Biological complexity: neural controls over mitochondria (Introduction)

by David Turell @, Wednesday, February 03, 2021, 18:26 (1389 days ago) @ David Turell

The transfer of a key enzyme is under neural controls:

https://phys.org/news/2021-02-neural-mitochondrial-rna-nucleus.html

"...researchers show that mitochondria translocate their key RNA methyltransferase enzyme, TRMT1, into host cell nuclei in response to neural activity. This subcellular relocalization of key RNA modifiers suggests a new understanding of how neurons plastically reconfigure their nuclei as network dynamics change.

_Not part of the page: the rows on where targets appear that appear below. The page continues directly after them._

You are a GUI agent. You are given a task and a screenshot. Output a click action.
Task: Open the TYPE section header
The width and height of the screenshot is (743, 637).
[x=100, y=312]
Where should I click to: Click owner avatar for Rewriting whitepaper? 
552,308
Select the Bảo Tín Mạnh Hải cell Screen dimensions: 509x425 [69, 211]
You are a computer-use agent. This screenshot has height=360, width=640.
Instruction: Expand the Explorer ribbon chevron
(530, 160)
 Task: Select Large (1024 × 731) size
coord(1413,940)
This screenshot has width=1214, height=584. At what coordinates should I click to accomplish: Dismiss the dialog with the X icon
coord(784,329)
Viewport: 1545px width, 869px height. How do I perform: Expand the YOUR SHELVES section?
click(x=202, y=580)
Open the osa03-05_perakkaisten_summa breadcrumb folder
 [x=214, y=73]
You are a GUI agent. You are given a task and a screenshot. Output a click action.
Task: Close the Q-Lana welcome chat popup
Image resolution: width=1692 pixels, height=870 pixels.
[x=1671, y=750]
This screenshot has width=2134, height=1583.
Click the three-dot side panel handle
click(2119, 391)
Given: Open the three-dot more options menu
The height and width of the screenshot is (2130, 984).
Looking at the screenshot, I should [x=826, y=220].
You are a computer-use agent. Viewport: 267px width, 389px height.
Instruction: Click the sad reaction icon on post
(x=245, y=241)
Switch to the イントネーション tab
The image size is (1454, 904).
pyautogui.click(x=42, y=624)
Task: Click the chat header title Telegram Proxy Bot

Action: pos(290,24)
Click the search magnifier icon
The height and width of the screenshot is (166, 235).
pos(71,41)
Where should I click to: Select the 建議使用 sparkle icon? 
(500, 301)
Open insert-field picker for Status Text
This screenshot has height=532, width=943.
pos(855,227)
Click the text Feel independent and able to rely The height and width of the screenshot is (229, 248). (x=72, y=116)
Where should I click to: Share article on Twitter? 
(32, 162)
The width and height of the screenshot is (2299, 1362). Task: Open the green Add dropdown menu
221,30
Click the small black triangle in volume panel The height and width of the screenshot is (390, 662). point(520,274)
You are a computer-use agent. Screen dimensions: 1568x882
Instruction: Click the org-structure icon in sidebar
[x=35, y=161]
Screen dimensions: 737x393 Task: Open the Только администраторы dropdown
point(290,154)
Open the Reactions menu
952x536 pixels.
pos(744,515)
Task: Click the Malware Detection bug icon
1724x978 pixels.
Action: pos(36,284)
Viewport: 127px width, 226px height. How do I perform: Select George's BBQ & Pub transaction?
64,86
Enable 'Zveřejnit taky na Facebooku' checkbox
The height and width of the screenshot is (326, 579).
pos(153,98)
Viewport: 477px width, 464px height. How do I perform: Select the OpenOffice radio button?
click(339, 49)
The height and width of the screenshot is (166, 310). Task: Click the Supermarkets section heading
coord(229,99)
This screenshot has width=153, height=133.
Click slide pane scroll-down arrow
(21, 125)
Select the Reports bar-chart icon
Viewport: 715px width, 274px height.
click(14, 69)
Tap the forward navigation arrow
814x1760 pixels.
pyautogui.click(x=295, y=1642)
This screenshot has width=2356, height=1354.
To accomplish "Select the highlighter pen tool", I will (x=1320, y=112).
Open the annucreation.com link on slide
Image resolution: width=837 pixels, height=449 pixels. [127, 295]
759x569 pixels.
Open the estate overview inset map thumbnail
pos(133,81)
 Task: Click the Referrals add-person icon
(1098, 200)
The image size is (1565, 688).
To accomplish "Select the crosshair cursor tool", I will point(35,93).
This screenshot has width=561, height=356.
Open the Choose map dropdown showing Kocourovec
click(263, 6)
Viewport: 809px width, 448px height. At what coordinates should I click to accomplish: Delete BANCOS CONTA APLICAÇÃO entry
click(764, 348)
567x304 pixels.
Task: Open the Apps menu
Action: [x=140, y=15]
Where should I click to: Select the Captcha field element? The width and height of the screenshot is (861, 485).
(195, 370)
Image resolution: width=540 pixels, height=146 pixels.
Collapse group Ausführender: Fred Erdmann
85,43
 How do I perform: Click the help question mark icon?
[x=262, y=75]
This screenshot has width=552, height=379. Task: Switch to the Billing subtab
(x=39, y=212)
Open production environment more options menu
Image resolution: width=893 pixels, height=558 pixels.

"While epigenetic processes involving DNA methylation and histone modifications are known to be critical in learning and memory, the role of RNA modifications in cognitive function has been less well characterized.

***

"The researchers found that depolarization of neurons using KCL caused the relocation of TRMT1 from mitochondria and cytosol, as well as the relocation of TRMT1L from the nucleolus, into small punctate compartments of the nucleus. Although short depolarization bursts with KCL has been used to mimic long-term potentiation (LTP) via induction of immediate early genes, it is not a perfect simulator of real neural activity. In order to do that, fast electrical stimulation should be used to generate individual spike trains from individual neurons.

***

"An important question in all this is how mitochondria know that the neuron is firing, and furthermore, how they send TRMT1 to the nucleus. While it is known that mitochondria can rapidly respond to the influx of calcium that occurs during depolarization of tiny pre- or postsynaptic structures, these signals would likely wash out, temporally, near the nucleus inside of a large neuron.

***

"As far as the second question, the transfer of molecules from mitochondria to nucleus is a nice trick that cells regularly employ to control genes and epigenetic structure. For example, ATFS-1 (activating transcription factor associated with stress), which mediates the mitochondrial uncoupling response, is often translocated into the nucleus to modify gene expression. Similarly, PDC (pyruvate decarboxylase) can enter the nucleus under certain conditions to generate acetyl-CoA for histone acetylation.

"For the case of TRMT1, the presence of a strong MLS peptide overrides the weak NLS and the protein is initially targeted to mitochondrial transporters upon being synthesized. After entry, various proteases immediately cleave the signal sequence and activate the protein. Later on, contingent upon sufficient depolarization or other presumptive mitoflash events, the protein can exit the mitochondria. This time, lacking the MLS, the weak NLS eventually brings the protein back home to the nucleus."

Comment: a highly technical article with many processes and molecules described. It is another example of the intense complexity that dictates neuron activity with their mitochondria, and demands that one accept design as the source.